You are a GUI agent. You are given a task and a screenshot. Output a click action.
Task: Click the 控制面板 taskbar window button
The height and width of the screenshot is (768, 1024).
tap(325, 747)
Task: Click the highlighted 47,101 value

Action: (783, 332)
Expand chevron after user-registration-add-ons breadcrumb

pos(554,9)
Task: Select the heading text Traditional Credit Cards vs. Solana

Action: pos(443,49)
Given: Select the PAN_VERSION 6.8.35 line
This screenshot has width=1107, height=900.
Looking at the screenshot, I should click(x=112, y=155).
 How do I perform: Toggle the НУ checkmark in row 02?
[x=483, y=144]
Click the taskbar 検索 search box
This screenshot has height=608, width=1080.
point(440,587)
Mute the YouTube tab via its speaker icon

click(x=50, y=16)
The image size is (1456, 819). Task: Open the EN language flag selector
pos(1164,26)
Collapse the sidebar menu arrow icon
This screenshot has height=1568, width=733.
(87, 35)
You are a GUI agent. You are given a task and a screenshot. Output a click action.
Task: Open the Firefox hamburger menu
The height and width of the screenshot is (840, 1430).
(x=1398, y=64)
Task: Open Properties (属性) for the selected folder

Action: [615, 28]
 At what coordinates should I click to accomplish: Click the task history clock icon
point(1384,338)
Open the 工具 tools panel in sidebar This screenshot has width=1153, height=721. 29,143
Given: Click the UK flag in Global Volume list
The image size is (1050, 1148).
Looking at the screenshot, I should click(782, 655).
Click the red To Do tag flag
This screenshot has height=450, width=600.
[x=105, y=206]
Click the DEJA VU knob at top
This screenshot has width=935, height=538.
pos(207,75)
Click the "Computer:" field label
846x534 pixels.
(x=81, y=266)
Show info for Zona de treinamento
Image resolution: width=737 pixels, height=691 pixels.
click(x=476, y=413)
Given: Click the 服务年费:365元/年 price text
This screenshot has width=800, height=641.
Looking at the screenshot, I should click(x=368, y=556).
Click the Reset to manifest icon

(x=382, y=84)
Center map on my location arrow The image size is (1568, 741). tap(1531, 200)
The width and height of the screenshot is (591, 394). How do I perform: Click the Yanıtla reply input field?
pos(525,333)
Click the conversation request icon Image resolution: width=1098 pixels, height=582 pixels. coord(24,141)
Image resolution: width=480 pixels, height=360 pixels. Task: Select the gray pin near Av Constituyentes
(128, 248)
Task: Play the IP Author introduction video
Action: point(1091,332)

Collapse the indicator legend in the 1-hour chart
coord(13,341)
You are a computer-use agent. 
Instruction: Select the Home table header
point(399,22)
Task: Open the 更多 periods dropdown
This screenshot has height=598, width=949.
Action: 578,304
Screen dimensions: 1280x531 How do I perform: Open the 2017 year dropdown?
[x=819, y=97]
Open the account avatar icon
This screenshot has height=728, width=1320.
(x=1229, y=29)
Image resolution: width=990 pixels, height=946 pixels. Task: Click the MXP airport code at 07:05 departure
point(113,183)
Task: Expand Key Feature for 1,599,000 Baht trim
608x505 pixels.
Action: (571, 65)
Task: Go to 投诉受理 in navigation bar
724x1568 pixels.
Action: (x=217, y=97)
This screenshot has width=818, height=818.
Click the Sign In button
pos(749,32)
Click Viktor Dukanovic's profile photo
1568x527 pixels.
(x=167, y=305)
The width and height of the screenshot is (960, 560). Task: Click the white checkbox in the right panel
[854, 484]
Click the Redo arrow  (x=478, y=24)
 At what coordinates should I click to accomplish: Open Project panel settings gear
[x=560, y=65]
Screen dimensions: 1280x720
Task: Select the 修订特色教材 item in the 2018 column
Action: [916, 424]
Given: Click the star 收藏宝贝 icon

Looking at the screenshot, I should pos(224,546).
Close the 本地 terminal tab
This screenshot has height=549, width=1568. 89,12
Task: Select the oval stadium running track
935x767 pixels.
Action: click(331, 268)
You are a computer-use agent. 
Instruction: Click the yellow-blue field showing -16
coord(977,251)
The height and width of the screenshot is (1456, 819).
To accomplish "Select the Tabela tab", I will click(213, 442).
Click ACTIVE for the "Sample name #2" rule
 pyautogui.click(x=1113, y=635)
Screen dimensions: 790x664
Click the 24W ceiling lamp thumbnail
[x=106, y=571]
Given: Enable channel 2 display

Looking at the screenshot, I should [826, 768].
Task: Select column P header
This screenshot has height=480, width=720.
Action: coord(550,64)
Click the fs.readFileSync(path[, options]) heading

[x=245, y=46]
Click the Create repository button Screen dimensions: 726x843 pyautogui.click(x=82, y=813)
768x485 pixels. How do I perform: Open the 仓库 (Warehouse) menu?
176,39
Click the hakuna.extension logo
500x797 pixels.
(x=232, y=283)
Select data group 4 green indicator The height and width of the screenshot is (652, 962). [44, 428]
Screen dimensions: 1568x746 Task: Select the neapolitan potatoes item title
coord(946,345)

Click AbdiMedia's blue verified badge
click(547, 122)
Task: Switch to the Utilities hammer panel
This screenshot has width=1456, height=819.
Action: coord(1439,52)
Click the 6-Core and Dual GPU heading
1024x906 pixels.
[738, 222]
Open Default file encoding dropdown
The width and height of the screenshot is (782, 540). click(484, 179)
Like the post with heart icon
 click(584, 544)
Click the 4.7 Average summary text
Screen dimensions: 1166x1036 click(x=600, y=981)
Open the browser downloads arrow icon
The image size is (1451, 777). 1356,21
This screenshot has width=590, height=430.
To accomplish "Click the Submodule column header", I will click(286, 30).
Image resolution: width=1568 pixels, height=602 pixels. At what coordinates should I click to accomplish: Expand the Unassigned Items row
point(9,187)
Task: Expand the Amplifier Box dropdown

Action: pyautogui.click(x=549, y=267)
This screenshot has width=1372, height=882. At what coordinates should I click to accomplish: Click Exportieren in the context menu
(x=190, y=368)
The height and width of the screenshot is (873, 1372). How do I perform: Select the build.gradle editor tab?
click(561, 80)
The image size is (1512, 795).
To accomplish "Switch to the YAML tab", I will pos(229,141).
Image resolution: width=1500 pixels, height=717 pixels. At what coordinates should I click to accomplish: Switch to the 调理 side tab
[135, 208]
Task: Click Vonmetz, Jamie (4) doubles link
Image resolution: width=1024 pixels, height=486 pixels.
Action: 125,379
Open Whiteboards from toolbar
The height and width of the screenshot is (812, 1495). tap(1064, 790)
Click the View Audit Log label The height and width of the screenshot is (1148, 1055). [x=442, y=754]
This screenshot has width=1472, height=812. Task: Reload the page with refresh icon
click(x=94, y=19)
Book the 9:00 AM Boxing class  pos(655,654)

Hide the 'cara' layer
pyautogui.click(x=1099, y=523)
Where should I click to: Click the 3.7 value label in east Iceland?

------------------------------------------------------------------------

- _EXERCISE REQUIREMENTS_
Edit the records above by replacing "taskbar" with "system bar" wherever it appears, leaving every other line unchanged.

- _EXERCISE ANSWER_
You are a GUI agent. You are given a task and a screenshot. Output a click action.
Task: Click the 控制面板 system bar window button
The height and width of the screenshot is (768, 1024).
tap(325, 747)
Task: Click the highlighted 47,101 value

Action: (783, 332)
Expand chevron after user-registration-add-ons breadcrumb

pos(554,9)
Task: Select the heading text Traditional Credit Cards vs. Solana

Action: pos(443,49)
Given: Select the PAN_VERSION 6.8.35 line
This screenshot has width=1107, height=900.
Looking at the screenshot, I should click(x=112, y=155).
 How do I perform: Toggle the НУ checkmark in row 02?
[x=483, y=144]
Click the system bar 検索 search box
This screenshot has height=608, width=1080.
point(440,587)
Mute the YouTube tab via its speaker icon

click(x=50, y=16)
The image size is (1456, 819). Task: Open the EN language flag selector
pos(1164,26)
Collapse the sidebar menu arrow icon
This screenshot has height=1568, width=733.
(87, 35)
You are a GUI agent. You are given a task and a screenshot. Output a click action.
Task: Open the Firefox hamburger menu
The height and width of the screenshot is (840, 1430).
(x=1398, y=64)
Task: Open Properties (属性) for the selected folder

Action: [615, 28]
 At what coordinates should I click to accomplish: Click the task history clock icon
point(1384,338)
Open the 工具 tools panel in sidebar This screenshot has width=1153, height=721. 29,143
Given: Click the UK flag in Global Volume list
The image size is (1050, 1148).
Looking at the screenshot, I should click(782, 655).
Click the red To Do tag flag
This screenshot has height=450, width=600.
[x=105, y=206]
Click the DEJA VU knob at top
This screenshot has width=935, height=538.
pos(207,75)
Click the "Computer:" field label
846x534 pixels.
(x=81, y=266)
Show info for Zona de treinamento
Image resolution: width=737 pixels, height=691 pixels.
click(x=476, y=413)
Given: Click the 服务年费:365元/年 price text
This screenshot has width=800, height=641.
Looking at the screenshot, I should click(x=368, y=556).
Click the Reset to manifest icon

(x=382, y=84)
Center map on my location arrow The image size is (1568, 741). tap(1531, 200)
The width and height of the screenshot is (591, 394). How do I perform: Click the Yanıtla reply input field?
pos(525,333)
Click the conversation request icon Image resolution: width=1098 pixels, height=582 pixels. coord(24,141)
Image resolution: width=480 pixels, height=360 pixels. Task: Select the gray pin near Av Constituyentes
(128, 248)
Task: Play the IP Author introduction video
Action: point(1091,332)

Collapse the indicator legend in the 1-hour chart
coord(13,341)
You are a computer-use agent. 
Instruction: Select the Home table header
point(399,22)
Task: Open the 更多 periods dropdown
This screenshot has height=598, width=949.
Action: 578,304
Screen dimensions: 1280x531 How do I perform: Open the 2017 year dropdown?
[x=819, y=97]
Open the account avatar icon
This screenshot has height=728, width=1320.
(x=1229, y=29)
Image resolution: width=990 pixels, height=946 pixels. Task: Click the MXP airport code at 07:05 departure
point(113,183)
Task: Expand Key Feature for 1,599,000 Baht trim
608x505 pixels.
Action: (571, 65)
Task: Go to 投诉受理 in navigation bar
724x1568 pixels.
Action: (x=217, y=97)
This screenshot has width=818, height=818.
Click the Sign In button
pos(749,32)
Click Viktor Dukanovic's profile photo
1568x527 pixels.
(x=167, y=305)
The width and height of the screenshot is (960, 560). Task: Click the white checkbox in the right panel
[854, 484]
Click the Redo arrow  (x=478, y=24)
 At what coordinates should I click to accomplish: Open Project panel settings gear
[x=560, y=65]
Screen dimensions: 1280x720
Task: Select the 修订特色教材 item in the 2018 column
Action: [916, 424]
Given: Click the star 收藏宝贝 icon

Looking at the screenshot, I should pos(224,546).
Close the 本地 terminal tab
This screenshot has height=549, width=1568. 89,12
Task: Select the oval stadium running track
935x767 pixels.
Action: click(331, 268)
You are a computer-use agent. 
Instruction: Click the yellow-blue field showing -16
coord(977,251)
The height and width of the screenshot is (1456, 819).
To accomplish "Select the Tabela tab", I will click(213, 442).
Click ACTIVE for the "Sample name #2" rule
 pyautogui.click(x=1113, y=635)
Screen dimensions: 790x664
Click the 24W ceiling lamp thumbnail
[x=106, y=571]
Given: Enable channel 2 display

Looking at the screenshot, I should [826, 768].
Task: Select column P header
This screenshot has height=480, width=720.
Action: coord(550,64)
Click the fs.readFileSync(path[, options]) heading

[x=245, y=46]
Click the Create repository button Screen dimensions: 726x843 pyautogui.click(x=82, y=813)
768x485 pixels. How do I perform: Open the 仓库 (Warehouse) menu?
176,39
Click the hakuna.extension logo
500x797 pixels.
(x=232, y=283)
Select data group 4 green indicator The height and width of the screenshot is (652, 962). [44, 428]
Screen dimensions: 1568x746 Task: Select the neapolitan potatoes item title
coord(946,345)

Click AbdiMedia's blue verified badge
click(547, 122)
Task: Switch to the Utilities hammer panel
This screenshot has width=1456, height=819.
Action: coord(1439,52)
Click the 6-Core and Dual GPU heading
1024x906 pixels.
[738, 222]
Open Default file encoding dropdown
The width and height of the screenshot is (782, 540). click(484, 179)
Like the post with heart icon
 click(584, 544)
Click the 4.7 Average summary text
Screen dimensions: 1166x1036 click(x=600, y=981)
Open the browser downloads arrow icon
The image size is (1451, 777). 1356,21
This screenshot has width=590, height=430.
To accomplish "Click the Submodule column header", I will click(286, 30).
Image resolution: width=1568 pixels, height=602 pixels. At what coordinates should I click to accomplish: Expand the Unassigned Items row
point(9,187)
Task: Expand the Amplifier Box dropdown

Action: pyautogui.click(x=549, y=267)
This screenshot has width=1372, height=882. At what coordinates should I click to accomplish: Click Exportieren in the context menu
(x=190, y=368)
The height and width of the screenshot is (873, 1372). How do I perform: Select the build.gradle editor tab?
click(561, 80)
The image size is (1512, 795).
To accomplish "Switch to the YAML tab", I will pos(229,141).
Image resolution: width=1500 pixels, height=717 pixels. At what coordinates should I click to accomplish: Switch to the 调理 side tab
[135, 208]
Task: Click Vonmetz, Jamie (4) doubles link
Image resolution: width=1024 pixels, height=486 pixels.
Action: 125,379
Open Whiteboards from toolbar
The height and width of the screenshot is (812, 1495). tap(1064, 790)
Click the View Audit Log label The height and width of the screenshot is (1148, 1055). [x=442, y=754]
This screenshot has width=1472, height=812. Task: Reload the page with refresh icon
click(x=94, y=19)
Book the 9:00 AM Boxing class  pos(655,654)

Hide the 'cara' layer
pyautogui.click(x=1099, y=523)
Where should I click to: Click the 3.7 value label in east Iceland?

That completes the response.